In the forum thread on mainframe availability, what was reputedly behind the RBS service outage?

## start EXTRACT

You need to understand the difference between hardware level fault tolerance and high availability. Two different concepts.
IBM mainframes run most of the world's truly mission critical systems, e.g. banks, airlines, governments, etc. To my knowledge, these all run in parallel sysplex without exception. If anyone thought that a mainframe didn't go down just because the hardware was built so well/redundant, there would be no point in all of these organizations implementing parallel sysplex. Even if you have a 132 way redundant system, it will still likely need to be taken down for OS upgrades or another software layer upgrade that requires an IPL. Not having a hardware issue because of hardware layer redundancy is only one small part of HA.
-
Sunday 10th March 2013 17:54 GMT Matt Bryant
Re: AC Re: AC Probable key factor in the outage - "IBM mainframes don't fail!"
".....You need to understand the difference between hardware level fault tolerance and high availability. Two different concepts....." No, what YOU need to understand is both mean SFA to the business, what matters to them is that they keep serving customers and making money. The board don't give two hoots how I keep the services running, be it by highly available systems or winged monkeys, they really don't give a toss as long as the money keeps rolling in. RBS had a service outage, reputedly because of a mainframe hardware issue, and it cost them directly in lost service to customers and indirectly in lost reputation, simple as that. You can quote IBM sales schpiel until you're blue in the face, it doesn't mean jack compared to the headlines. Get out of the mainframe bubble and try looking at how the business works.

## end EXTRACT
## start INFORMATION SUPPLIED

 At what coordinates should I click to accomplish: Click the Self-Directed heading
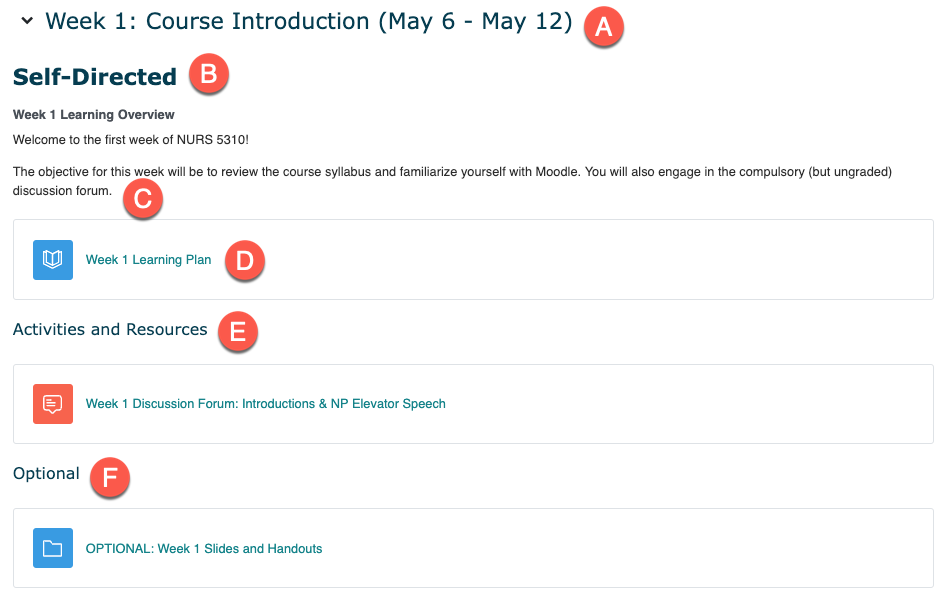(95, 77)
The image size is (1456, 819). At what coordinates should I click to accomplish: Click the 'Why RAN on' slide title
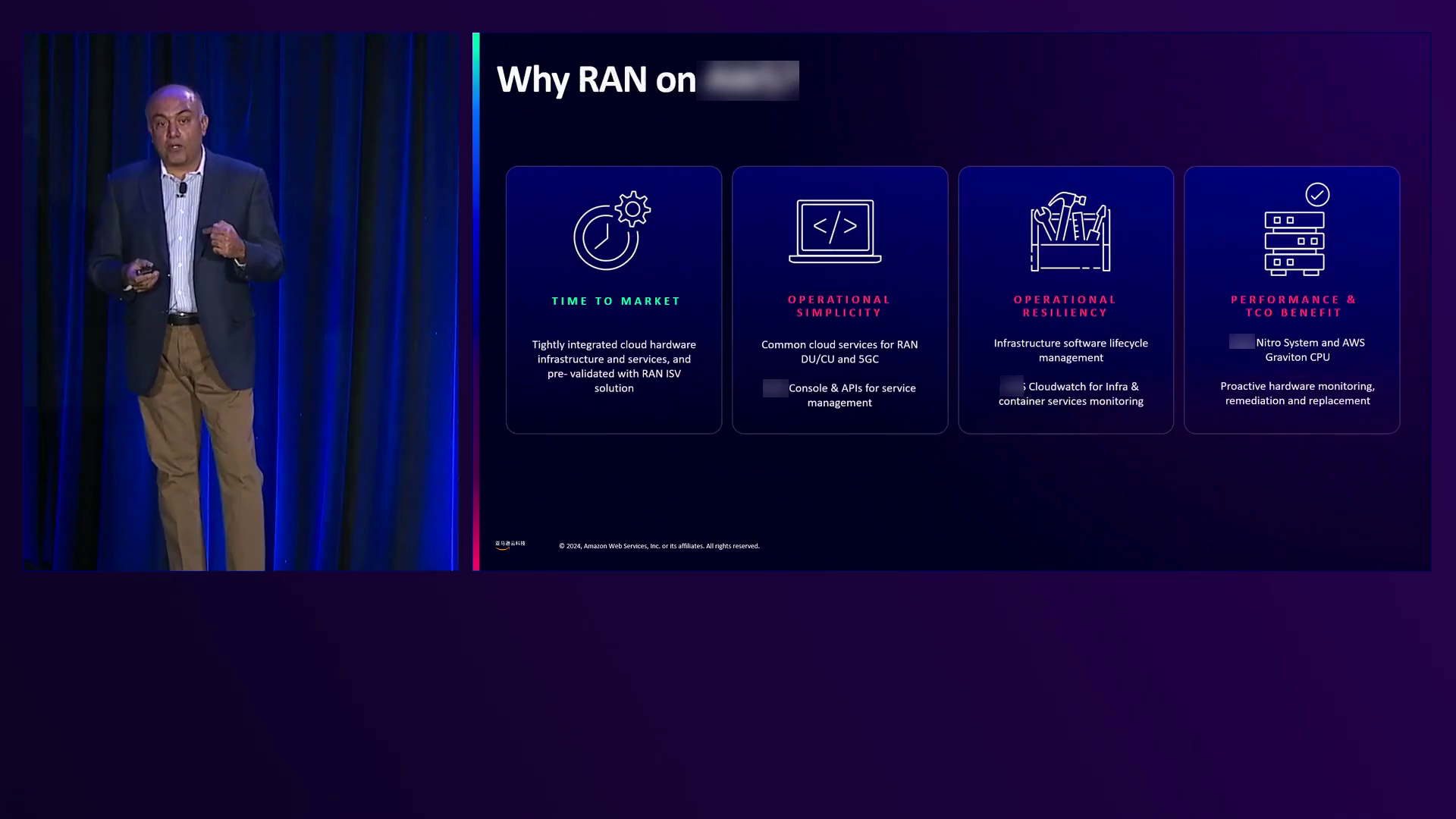pos(596,80)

## end INFORMATION SUPPLIED

WRITTEN ANSWER → A mainframe hardware issue.